Currently, there is no consensus on which lab parameter strongly predicts the likelihood of AKI in rhabdomyolysis.[5,10] Peak serum myoglobin level >15 000 µg/L has been found to correlate with the risk of AKI and the need for hemodialysis.[14] Given the short peak time of serum myoglobin, however, it may not be a practical indicator. Serum CK predicts the severity of rhabdomyolysis well, but not the risk of AKI.[5] The risk of kidney injury is thought to be low when CK is less than 15 000 to 20 000 U/L, although the presence of other comorbidities can lower the threshold.[5] This is consistent with the current and previously reported cases. Our patient, with a CK more than 100 000 U/L developed severe kidney injury, while none of the other cases did with CK levels less than 15 000 U/L. Our case serves as a reminder that a significantly high level of CK should raise concern of rhabdomyolysis-induced severe AKI.

The prognosis of rhabdomyolysis depends on the underlying etiology. When treated early and without evidence of renal injury, rhabdomyolysis has an excellent prognosis. Treatment of rhabdomyolysis is 3-pronged: removal of offending agent, stabilization and resuscitation of the patient, and preservation of renal function. Aggressive fluid replacement with crystalloids is important in treating and preventing AKI, although there is no clear evidence on which type of crystalloid is preferred.[3] The use of bicarbonate drip to alkalize urine and of mannitol for osmotic diuresis to prevent intrarenal heme pigment deposition is also common practice, albeit with weak clinical evidence.[8,15] When severe kidney injury develops, mortality rates vary significantly based on the setting.[5] In cases of refractory hyperkalemia, acidosis, volume overload, oliguria, or anuria, renal replacement therapy—either intermittent or continuous—should be considered.[5,16] For our patient, hemodialysis was initiated early during his illness course and he recovered well.

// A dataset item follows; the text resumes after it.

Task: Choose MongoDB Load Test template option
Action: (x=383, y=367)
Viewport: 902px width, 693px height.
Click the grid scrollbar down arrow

Limitations of our case include the lack of kidney biopsy, which could clarify the mechanism and extent of the injury. Serum quantitative myoglobin level was not tested due to lack of access, although its impact on diagnosis and treatment would be limited.

Based on the lack of reports, terbinafine-induced rhabdomyolysis is rare but can have serious consequences. Diagnosis of rhabdomyolysis can be difficult, especially in patients with active lifestyles who may attribute symptoms of muscle toxicity to exercise alone and delay medical care. When prescribing terbinafine, clinicians should be aware of the possibility of rhabdomyolysis and have a low threshold for CK testing if patients develop symptoms of myotoxicity. In addition, while hepatic toxicity is a more likely adverse event, caution should be taken to rule out any underlying rhabdomyolysis that may be contributing to elevated liver enzymes.

In summary, rhabdomyolysis is a potentially lethal condition with highly variable clinical presentation. Early detection is instrumental in preventing AKI. Most importantly, we are reminded that commonly prescribed and well-tolerated medications such as terbinafine can lead to rhabdomyolysis, and we are obliged to screen for this potentially lethal condition.